The CR rates for AEH and EMG1 were 94.4% and 90.6%, respectively, and recurrence rates for AEH and EMG1 were 44.0% and 70.8%, respectively, for the initial treatment. The median time to recurrence was 11 and 9 months, respectively ( Table 2 ).
AEH, atypical endometrial hyperplasia; CR, complete remission; EMG1, endometrioid carcinoma grade1; MPA, medroxyprogesterone acetate.
During and after MPA therapy, cases of patients who developed PD were investigated irrespective of the presence of ELs. There were 15 cases where PD occurred without achieving CR after initial treatment, and of these 2 cases had ELs. The breakdown of PD cases was as follows: 10 cases with myometrial invasion, 5 cases with aggravated histology during treatment (duplicated). Two cases exhibited ELs during repeated treatment after relapse ( Table S1 ).
Among the 319 patients who received MPA therapy between 1998 and 2021, 7 patients displayed ELs during MPA therapy or in the follow-up period after MPA therapy. These 7 cases were not limited to initial treatment, but also included cases where ELs were observed after recurrent treatment. ELs were detected during the first treatment in 2 patients, during the second treatment in 2 patients, during the follow-up period after 6 months of initial treatment in 1 patient, during the follow-up period after second treatments in 1 patient, and during the follow-up period after a further 4 treatments in 1 patient.

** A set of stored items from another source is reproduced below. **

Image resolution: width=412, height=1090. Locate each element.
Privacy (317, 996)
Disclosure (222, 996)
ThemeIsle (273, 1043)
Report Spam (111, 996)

Characteristics of the 7 patients are shown in Table 3 . Among these 7 patients, BMI ranged from 19.5–32.7. As stated, case 1, 2 and 7 underwent MPA therapy only once, while cases 3, 4, 5, and 6 were treated with MPA multiple times. Case 6 was treated 4 times and was diagnosed as AEH at the initial treatment but was subsequently found to have EMG1 after repeated MPA therapy.
AEH, atypical endometrial hyperplasia; BMI, body mass index; DM, diabetes mellitus; EMG1, endometrioid carcinoma grade 1; GF, grand father; GM, grand mother; M, mother; MPA, medroxyprogesterone acetate; PCO, polycystic ovary.
Cases 1, 2, 4, 6, and 7 had a history of uterine adenomyosis. Uterine leiomyoma was noted in case 4. PCO-like multifocal ovaries were seen in cases 1 and 5, but hormone levels were not examined, and a diagnosis of polycystic ovarian syndrome was not made. Endometriotic cysts were not seen in any case. Case 6 showed a history of multiple malignancies, gallbladder polyps, esophageal polyps, and a family history of dense malignancy.
Table 4 shows how the diagnosis of ELs was made in the 7 cases. Cases 5, 6 and 7 were diagnosed during follow-up after MPA therapy, whereas the other cases were diagnosed during MPA therapy. The reason for CT scans in cases 1, 3 and 7 was an increase in the tumor marker CA125, and in cases 2 and 4 was the failure to achieve CR despite long-term MPA therapy, i.e., prolongation of time to CR (TTCR). On the other hand, an MRI scan was performed for case 5 due to elevated CA125 and CA19-9 levels and suspected myometrial invasion based on MRI results, leading to the diagnosis of para-aortic lymph node metastasis after surgery. EL was diagnosed by CT for case 6 incidentally during follow-up for colon cancer. The tumor marker CA19-9 showed mildly elevated levels. Since the CA19-9 level was elevated, the attending surgeon decided to perform positron emission tomography (PET) that showed fluorine-18-deoxyglucose accumulation on the left side of the uterus. Although a recurrence of colon cancer was also considered, myometrial invasion was clearly indicated by the results of an additional MRI scan, and the standard surgical procedure was implemented for treating a metastasis of EC. In case 7, which occurred more than 20 years ago, CA125 was not assessed because CA602 was the preferred marker in our institution at that time. However, CT was conducted due to elevated tumor marker levels. The results of the CT scan indicated an enlarged para-aortic lymph node and MRI indicated myometrial invasion, leading to a change to standard therapy.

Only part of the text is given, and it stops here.